It maybe unnecessary but it sure is useful.


----------



## kentuckiense (Sep 29, 2007)

practicallyostensible said:


> It maybe unnecessary but it sure is useful.



I don't deny it may be useful, I'm just trying to give the official ICBN explanation.


----------



## Hien (Sep 30, 2007)

kentuckiense said:


> The yellow form/variety (does anyone have any population data?) was the type, so Paphiopedilum primulinum refers to the that yellow variety. The addition of 'aureum' is unnecessary and botanically incorrect. P. primulinum does have a "normally" colored variety, P. primulinum var purpurascens.

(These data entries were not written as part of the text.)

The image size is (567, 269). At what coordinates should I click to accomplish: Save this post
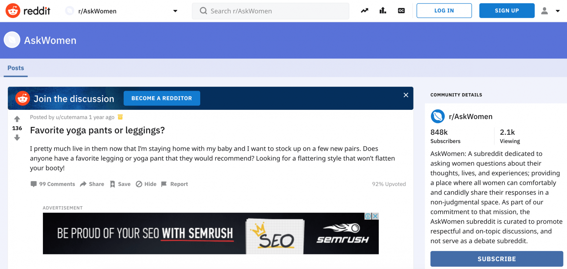click(120, 184)
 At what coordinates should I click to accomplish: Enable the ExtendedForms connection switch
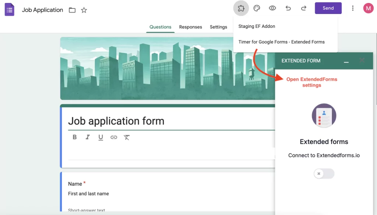324,173
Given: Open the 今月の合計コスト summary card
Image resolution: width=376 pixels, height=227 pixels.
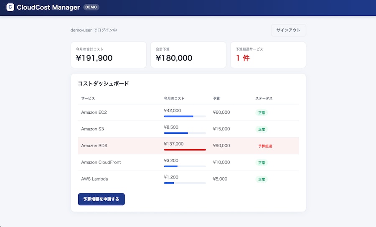Looking at the screenshot, I should point(109,55).
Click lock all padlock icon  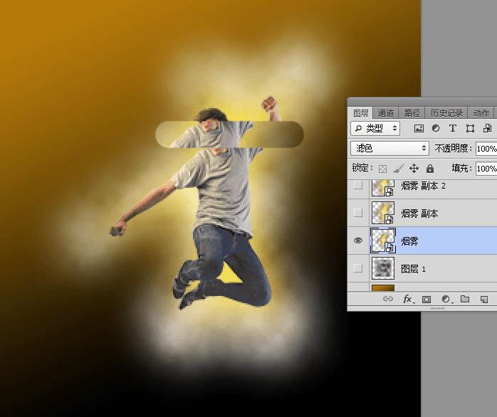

Maybe they try to separate the yellow ones from the green /white ones?


----------



## gore42 (Sep 30, 2007)

I'll concur with Zach on this one. 

However, over the past year or so, I've also seen Paph. primulinum var. alba listed from several wholesalers and vendors, and in some cases, the plants are simply the typical yellow form. In other cases, though, the blooms are mostly white (with some green) rather than yellow. The Wikipedia photo appears to be a white one, as does this one (though this one is also over-exposed): http://www.coluna-da-sal.com/orchidarium/fotos_6/orq-0821_-_paphiopedilum_primulinum_var_album.jpg

In some cases, I think that people actually intend the "var. alba" etc to refer to the white variety. As far as I know, it hasn't been officially described, so it's just a trade name. Either way, the "aureum" should refer to a yellow bloom, which is the type form... so it should just be primulinum.

- Matt


----------



## Ernie (Sep 30, 2007)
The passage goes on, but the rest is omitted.